The Significance of the Bohr Effect in the Respiration and Asphyxiation of the Squid, Loligo Pealei

ALFRED C. REDFIELD 1 and ROBERT GOODKIND 1

1 Laboratories of Physiology of the Harvard Medical School, Boston, and the Marine Biological Laboratory, Woods Hole, Mass.

1. The oxygen and carbon-dioxide content of the arterial and venous blood of the squid, Loligo pealei, have been measured.

2. Using a nomographic method of analysis it is shown that the reciprocal effects of oxygen and carbon dioxide upon the respiratory properties of squid haemocyanin account for one-third of the respiratory exchange.

3. The venous blood is estimated to be 0.13 pH unit more acid than the arterial blood.

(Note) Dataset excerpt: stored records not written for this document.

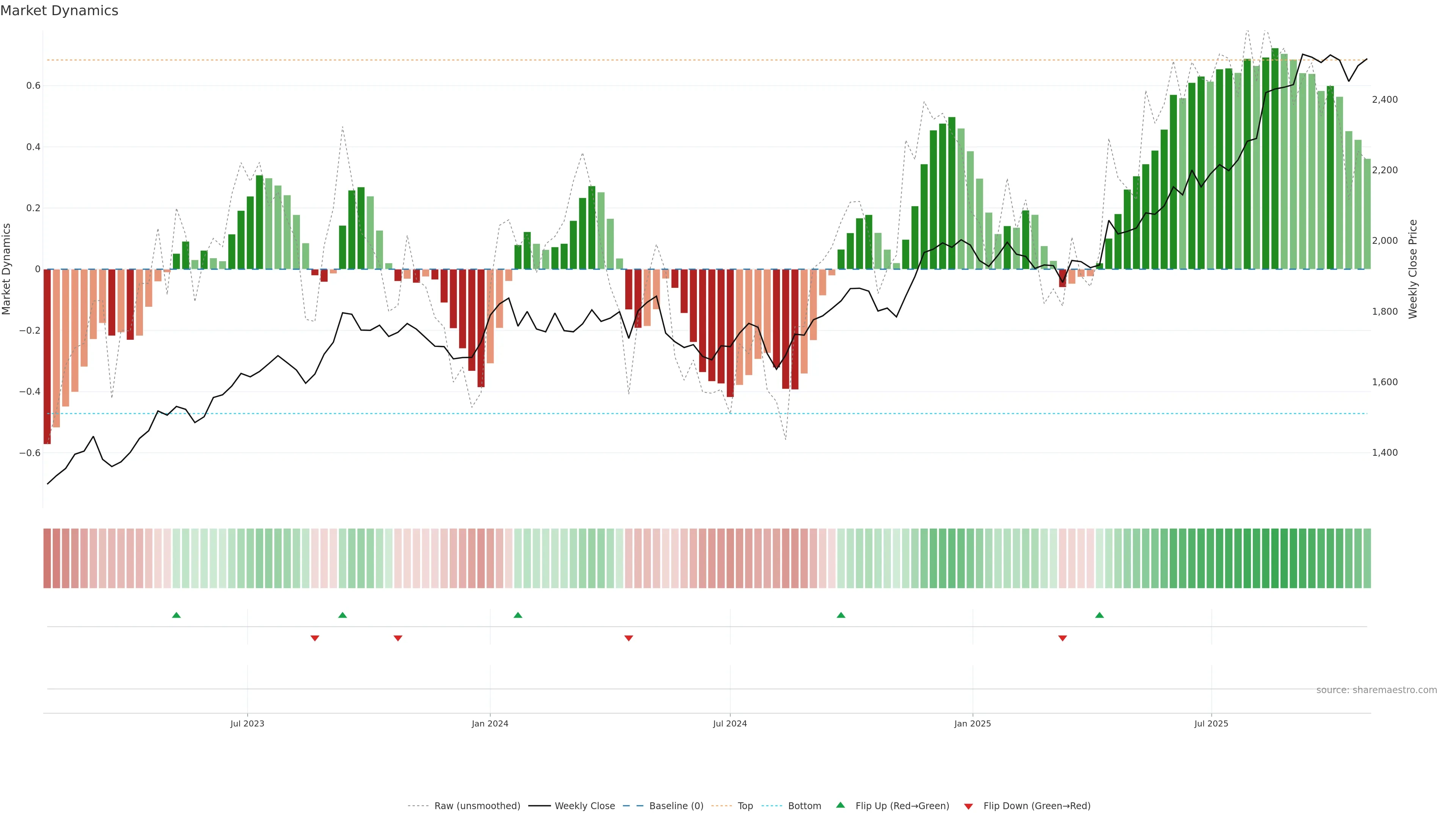Toggle the Weekly Close legend entry
Viewport: 1456px width, 819px height.
pos(584,806)
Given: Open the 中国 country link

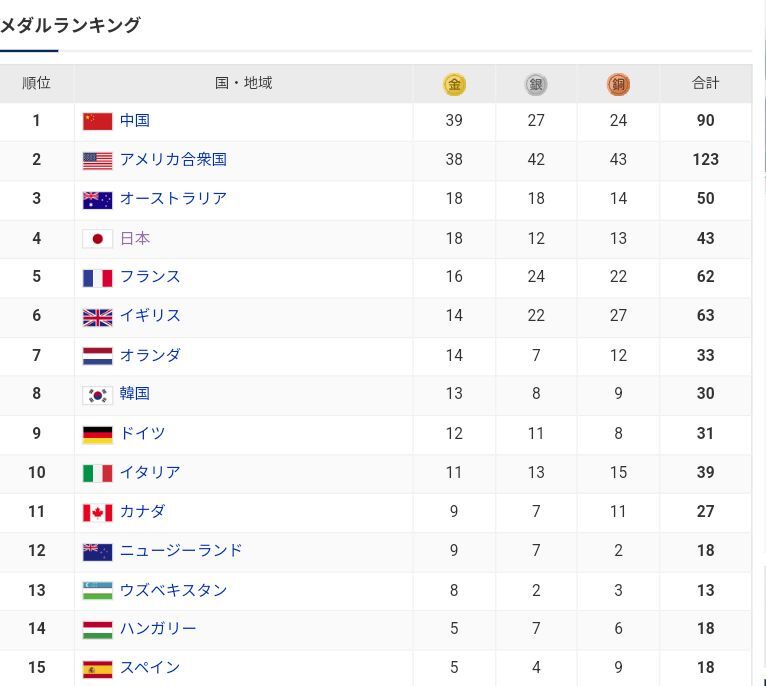Looking at the screenshot, I should 135,120.
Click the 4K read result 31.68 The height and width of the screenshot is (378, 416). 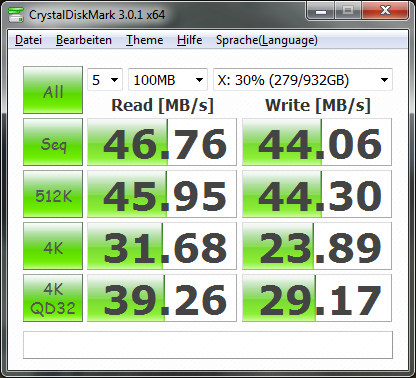(162, 246)
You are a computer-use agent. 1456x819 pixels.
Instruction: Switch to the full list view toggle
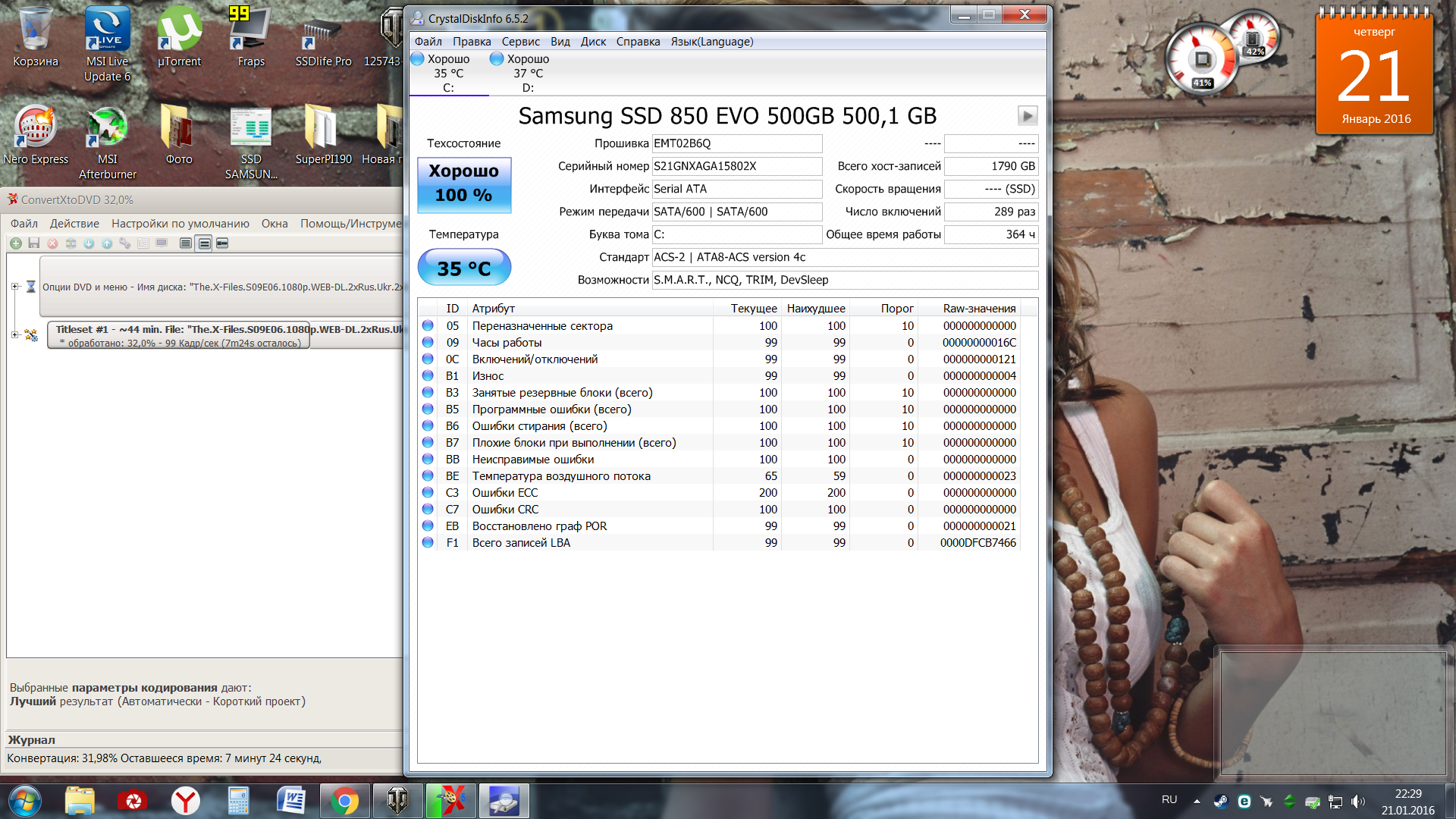(186, 243)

4. Death from asphyxiation occurs when the oxygen and carbon-dioxide pressures are such that the arterial blood can combine with only 0.5 to 1.5 volumes per cent, oxygen. Carbon dioxide exerts no toxic effect except through its influence on the oxygenation of the blood.

5. The haemocyanin of the blood is of vital necessity to the squid, because the amount of oxygen which can be physically dissolved in blood is less than the amount which is necessary for the maintenance of life.